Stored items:
□ □ □ □ □ □ □

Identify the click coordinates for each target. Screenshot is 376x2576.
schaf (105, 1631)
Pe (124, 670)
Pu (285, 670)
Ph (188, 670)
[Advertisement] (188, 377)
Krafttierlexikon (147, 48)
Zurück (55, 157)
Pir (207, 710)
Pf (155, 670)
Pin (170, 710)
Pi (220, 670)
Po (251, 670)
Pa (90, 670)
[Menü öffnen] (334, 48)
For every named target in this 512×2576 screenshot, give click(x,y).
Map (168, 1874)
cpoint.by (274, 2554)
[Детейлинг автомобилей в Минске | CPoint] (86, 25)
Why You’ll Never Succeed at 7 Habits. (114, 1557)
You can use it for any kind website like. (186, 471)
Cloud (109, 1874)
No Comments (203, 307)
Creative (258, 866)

□ □ □ □ □ □ □

PROBLEM TO SOLVE:
What you give back must be the stretch above, starting at the line with "Pe (124, 670)" and ending at the line with "Map (168, 1874)", copied exactly.

WRITTEN ANSWER:
Pe (124, 670)
Pu (285, 670)
Ph (188, 670)
[Advertisement] (188, 377)
Krafttierlexikon (147, 48)
Zurück (55, 157)
Pir (207, 710)
Pf (155, 670)
Pin (170, 710)
Pi (220, 670)
Po (251, 670)
Pa (90, 670)
[Menü öffnen] (334, 48)
For every named target in this 512×2576 screenshot, give click(x,y).
Map (168, 1874)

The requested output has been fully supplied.